22. (1) The Minister may suspend or cancel an authorization if the person

(a) no longer meets the requirements for the issuance of the authorization;

(b) has contravened the Act, the Customs Tariff, the Export and Import Permits Act or the Special Import Measures Act, or any regulations made under any of those Acts; or

(c) has provided information that was not true, accurate or complete for the purposes of obtaining an authorization.

  (2) [Repealed, SOR/2006‑154, s. 15]

[my emphasis]

 

Notice of suspension or cancellation

(3) Immediately after cancelling or suspending an authorization of a person, the Minister shall send written notice of, and the reasons for, the cancellation or suspension to the person at their latest known address.

 

 

Return of authorization

(4) A person whose authorization is cancelled or suspended shall

(a) on receiving a notice under subsection (3), immediately and in accordance with it, return to the Minister the written authorization and any other thing relevant to the authorization that is specified in the notice; or

(b) on being advised of the suspension or cancellation in person by an officer, immediately return to the officer the written authorization and any other thing relevant to it that is specified by the officer.

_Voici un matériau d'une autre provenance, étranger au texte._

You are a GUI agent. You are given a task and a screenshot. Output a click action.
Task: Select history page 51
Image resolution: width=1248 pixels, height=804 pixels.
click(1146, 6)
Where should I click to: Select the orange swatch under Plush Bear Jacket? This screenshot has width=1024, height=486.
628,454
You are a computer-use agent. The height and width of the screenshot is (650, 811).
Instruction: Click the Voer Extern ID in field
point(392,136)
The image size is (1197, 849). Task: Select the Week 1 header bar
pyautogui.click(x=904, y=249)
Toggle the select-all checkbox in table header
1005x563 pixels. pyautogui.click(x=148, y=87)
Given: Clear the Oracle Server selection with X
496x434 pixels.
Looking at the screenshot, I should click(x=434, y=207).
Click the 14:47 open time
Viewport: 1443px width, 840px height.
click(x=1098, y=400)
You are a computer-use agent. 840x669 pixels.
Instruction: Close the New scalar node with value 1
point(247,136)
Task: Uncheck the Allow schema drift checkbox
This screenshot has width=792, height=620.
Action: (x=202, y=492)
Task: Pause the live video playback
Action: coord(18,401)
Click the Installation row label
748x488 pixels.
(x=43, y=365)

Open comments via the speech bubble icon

Effective date of suspension or cancellation

(5) The suspension or cancellation of an authorization becomes effective on the earlier of the day on which an officer advises in person of the suspension or cancellation and 15 days after the day on which notice of the suspension or cancellation is sent.

 

 

[10]           Finalement, l’article 23 prévoit la possibilité de faire réviser une décision. Il est ainsi rédigé :

23. La personne dont la demande d’autorisation est refusée ou dont l’autorisation est suspendue ou annulée peut demander la révision de la décision en transmettant un avis écrit au ministre dans les trente jours suivant le jour du refus ou celui où s’applique la suspension ou l’annulation.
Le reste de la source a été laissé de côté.